Physicists have a strict criterion for claiming discovery of a new effect or signal: since the top quark discovery (which was obtained in 1995 by the CDF and DZERO experiments, following an "evidence" claimed by CDF on the previous year) the rule of thumb is that one should claim that one has observed a new effect only if the statistical significance of the find exceeds the pre-defined -and certainly arbitrary- level of 5 standard deviations.
I have explained in painstaking detail the pros and cons of the criterion, how it arose, what it protects us from, etcetera in a series of posts last year, so the interested reader is welcome to peruse that material (start here). Here, however, I would like to go through a list of true and false signals of new physics appeared in the course of the last 20 years or so, i.e. from the time when the 5-sigma criterion became an established practice, at least in high-energy physics.
The reason for doing that is that I have had a brilliant intuition after observing a recurrent pattern in the searches and discoveries of the past twenty years. I am going to share this with you, but only after you too, dear reader, have been exposed to the same evidence. So here we go.
1) First of all, the top quark. That particle was first hinted at in 1994 in a paper by the CDF collaboration, which described an excess of events amounting to about 3-sigma significance. The excess coincided with striking kinematical properties of the events, which really smelled of top quarks, and indeed with a subset of 7 event candidates CDF could fit a mass for the top quark at 174 GeV, a value which stands up even nowadays when the uncertainty on that Standard Model parameter has shrunk below 1 GeV. On the right you can see the first mass signal obtained by CDF.
2) In 1995 both CDF and DZERO produced 5-sigma significances for the top quark in their data, based on event excesses. The particle was in the bag, and a detailed set of studies of its properties kept Tevatron physicists busy for the better part of the following decade.
3) In 1996 CDF saw an intriguing bump in events containing two b-quark jets and a energetic photon. The bump had a significance hard to estimate but probably in the 4-sigma ballpark. It was not published, awaiting more data -which never confirmed it.

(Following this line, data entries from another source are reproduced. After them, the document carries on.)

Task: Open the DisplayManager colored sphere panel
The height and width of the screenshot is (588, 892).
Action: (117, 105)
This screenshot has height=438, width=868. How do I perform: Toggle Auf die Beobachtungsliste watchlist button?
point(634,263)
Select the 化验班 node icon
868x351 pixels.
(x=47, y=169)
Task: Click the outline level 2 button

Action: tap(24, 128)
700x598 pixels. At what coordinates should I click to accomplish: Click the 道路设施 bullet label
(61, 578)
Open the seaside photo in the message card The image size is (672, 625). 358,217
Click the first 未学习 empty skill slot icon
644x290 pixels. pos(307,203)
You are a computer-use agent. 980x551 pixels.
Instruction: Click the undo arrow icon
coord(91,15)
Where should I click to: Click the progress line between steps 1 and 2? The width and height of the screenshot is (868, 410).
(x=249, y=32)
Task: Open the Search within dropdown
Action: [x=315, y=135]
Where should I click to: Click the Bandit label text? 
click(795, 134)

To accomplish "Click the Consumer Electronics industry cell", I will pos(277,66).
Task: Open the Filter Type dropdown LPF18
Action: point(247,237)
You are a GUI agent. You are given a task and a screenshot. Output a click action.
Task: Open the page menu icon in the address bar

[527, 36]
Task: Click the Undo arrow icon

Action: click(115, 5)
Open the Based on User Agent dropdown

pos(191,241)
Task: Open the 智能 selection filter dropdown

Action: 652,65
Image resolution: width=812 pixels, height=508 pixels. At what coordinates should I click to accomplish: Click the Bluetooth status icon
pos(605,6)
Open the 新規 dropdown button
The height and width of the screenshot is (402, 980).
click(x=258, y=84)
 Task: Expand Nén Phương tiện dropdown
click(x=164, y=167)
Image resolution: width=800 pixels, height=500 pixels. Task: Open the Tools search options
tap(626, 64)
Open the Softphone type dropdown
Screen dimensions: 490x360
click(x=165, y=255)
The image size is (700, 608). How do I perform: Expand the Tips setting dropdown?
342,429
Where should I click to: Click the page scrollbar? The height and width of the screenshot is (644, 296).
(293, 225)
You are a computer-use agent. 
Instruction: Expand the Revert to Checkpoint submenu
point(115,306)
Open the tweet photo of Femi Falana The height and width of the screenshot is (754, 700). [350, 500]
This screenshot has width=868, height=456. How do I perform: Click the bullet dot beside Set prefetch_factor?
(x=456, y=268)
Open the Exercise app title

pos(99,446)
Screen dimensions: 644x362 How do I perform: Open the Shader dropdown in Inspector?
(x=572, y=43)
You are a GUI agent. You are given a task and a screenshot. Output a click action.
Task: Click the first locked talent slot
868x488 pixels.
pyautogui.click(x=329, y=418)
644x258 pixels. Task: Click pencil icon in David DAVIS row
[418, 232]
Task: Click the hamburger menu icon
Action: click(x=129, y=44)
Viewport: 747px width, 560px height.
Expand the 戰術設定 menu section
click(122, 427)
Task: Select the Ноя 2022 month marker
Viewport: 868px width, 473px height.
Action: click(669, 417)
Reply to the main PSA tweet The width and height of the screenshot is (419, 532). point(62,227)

Above you can see the background-subtracted mass distribution, which shows the excess of 110-GeV dijet pairs.
4) In 1996 (a proficuous year for Higgs lookalikes) ALEPH saw a similar 4-sigma excess of 4-jet events in electron-positron collisions at energies of 130 and 136 GeV. The bump was studied in detail and the collaboration was serious about them, as they published a 30-page document detailing their properties. You can see the mass distribution of the event candidates on the left. The signal never reappeared in more data and in other experiments' datasets.
5) In 1998 CDF found a weird set of 13 "superjet" events in the data sample used for top quark meassurements. The events, which had a W signal plus two or three hadronic jets, one of which contained both a secondary vertex b-tag and a soft lepton, constituted a mild excess over the background prediction of 4.3 events, but had kinematical characteristics so odd that a statistical analysis found the probability of the data under the background-only hypothesis to be at the 6-sigma level of significance. On the right you can see the p-value of several kinematical distributions for the superjets (top) and for a control sample devoid of the putative signal. The observation generated a huge fight within the collaboration, and it took three years to converge on a paper. In the new data collected from 2001 on no similar effect was observed.
6) Fast-forward to 2004: The H1 collaboration at the HERA collider in Hamburg found a 6-sigma signal of a pentaquark state. The signal was really nice and prominent, as shown in the figure on the left, but was later disproven.
7) In 2009 the DZERO and CDF collaborations claimed observation of electroweak production of single top quarks in proton-antiproton collisions. The results were both based on a 5-sigma significance excess.
8) In 2011 the OPERA collaboration claimed to have measured the speed of neutrinos sent to Gran Sasso from the CERN beam, finding a value exceeding the speed of light, at 6-sigma level. The effect was later understood to be due to a loose cable providing a 60-nanosecond offset in the timing distribution of neutrino arrivals.
9) Again in 2011 claim of an evidence for a 145-GeV Higgs lookalike decaying to jet pairs was put forth by the CDF experiment, analyzing W+2jet events. The signal had a significance of 4 standard deviations, but was later proven to be due to ill-understood backgrounds.
10) In December 2011 ATLAS and CMS presented the results of their searches for the Higgs boson. They both had 3-sigma evidence for the particle, but they did not take the step to claim an observation of the particle yet, waiting for more data to analyze.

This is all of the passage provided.